Knowles started modelling when she was 10 years old. Throughout primary school she worked for a group of family brands like Target Australia, until she was chosen for a Jay Jays campaign. When she turned 16, she travelled to China and Hong Kong to model internationally.

== Career ==
In 2015, she became a fitness model for Billabong and also designated as an ambassador for the Formula 1 Rolex Australian Grand Prix as well as the Melbourne Spring Racing ambassador. Elyse also launched her own fashion label, "Evrryday".

In 2016, Knowles was the face of ulta3 and the Caulfield Cup Carnival, an ambassador for ATC Longines Golden Slipper alongside Rachel Griffiths, and an ambassador for DHL's "Safer Beaches" campaign.
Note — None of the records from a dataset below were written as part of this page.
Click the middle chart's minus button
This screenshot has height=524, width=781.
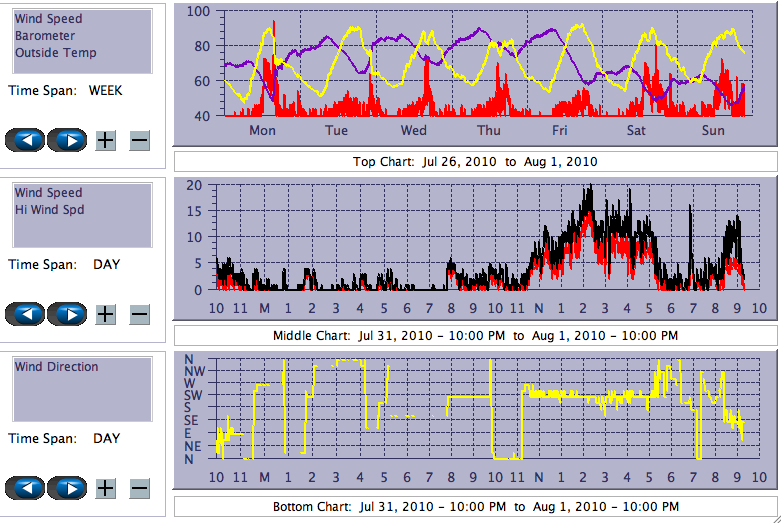(x=139, y=314)
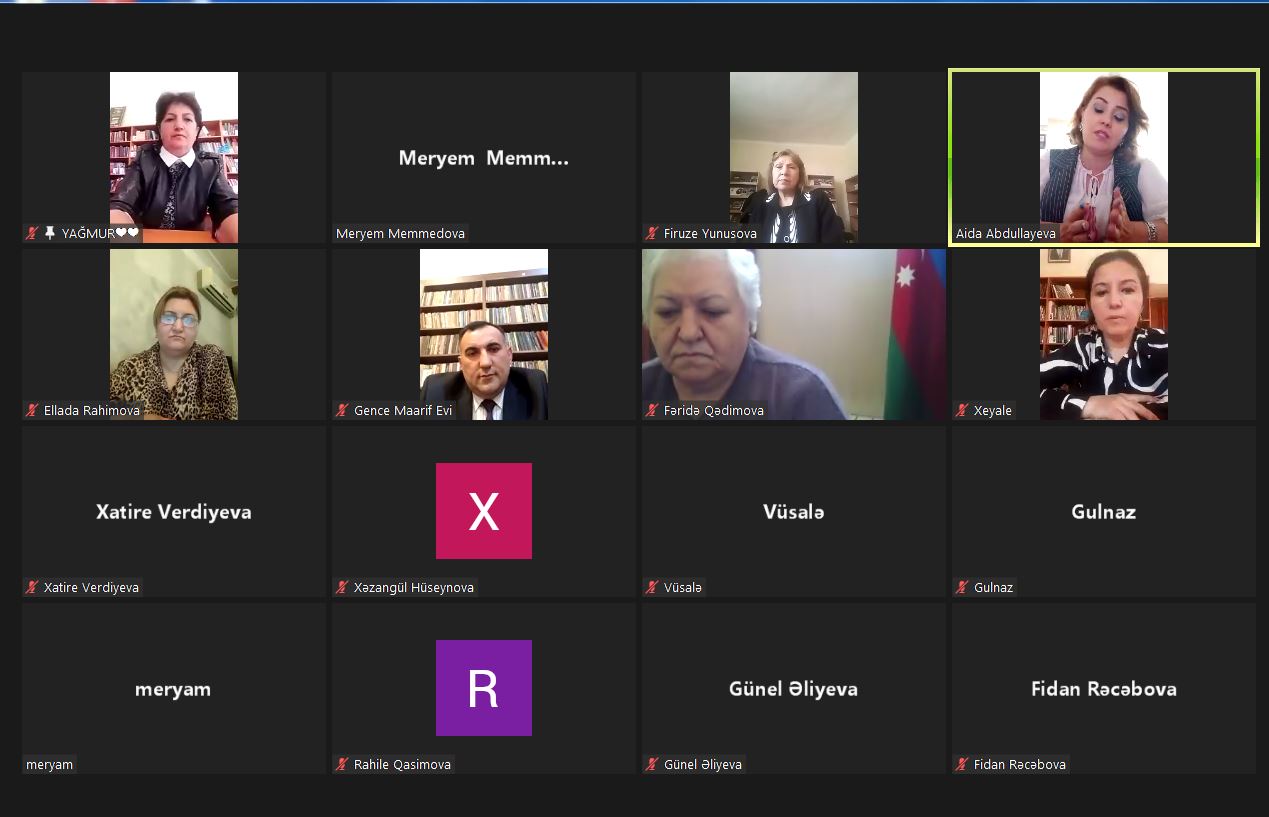Click Gence Maarif Evi's video feed

(483, 333)
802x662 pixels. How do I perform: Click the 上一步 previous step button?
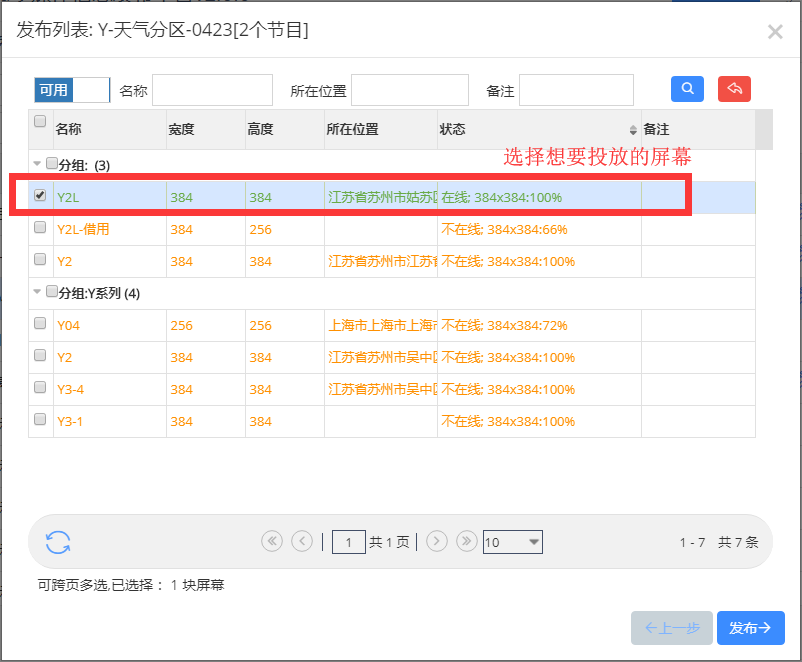[x=672, y=628]
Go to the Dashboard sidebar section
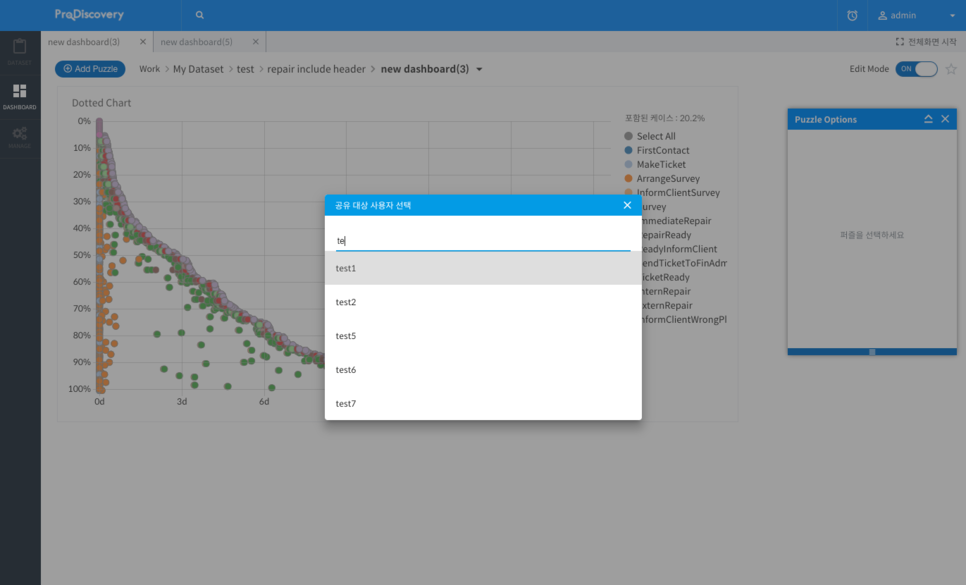Viewport: 966px width, 585px height. pyautogui.click(x=20, y=96)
Knowles and her boyfriend Josh Barker were one of five couples competing in Nine Network's thirteenth season of The Block, premiered on 30 July 2017. They won when their renovated house was sold at auction to comedian Dave Hughes for $3.067 million AUD. This allowed the couple to pay off their mortgage. In the same year, Elyse became WaterAid's event ambassador, in her first charity ambassador role.

The publicity boost from Knowles' win in The Block helped her book more modelling gigs and had contributed to a busy 2018. During this year, she was designated as an ambassador for Aveda Haircare, Australian swimwear brand Seafolly, Davidoff Parfum ‘Cool Water' Fragrance, and the Australian department store chain Myer. Knowles succeeded fellow Aussie model Jennifer Hawkins as an ambassador of Myer, after the latter stepped down from the role after 12 years.

==Personal life==
Knowles met her fiancé Josh Barker in his hometown, Byron Bay, in 2013. They moved from Melbourne together and have sons named Sunny and Zaii along with a daughter named Java.

After winning the 13th season of The Block, the couple founded J&E projects in 2018, a building and design company that handles projects in Melbourne and Byron Bay.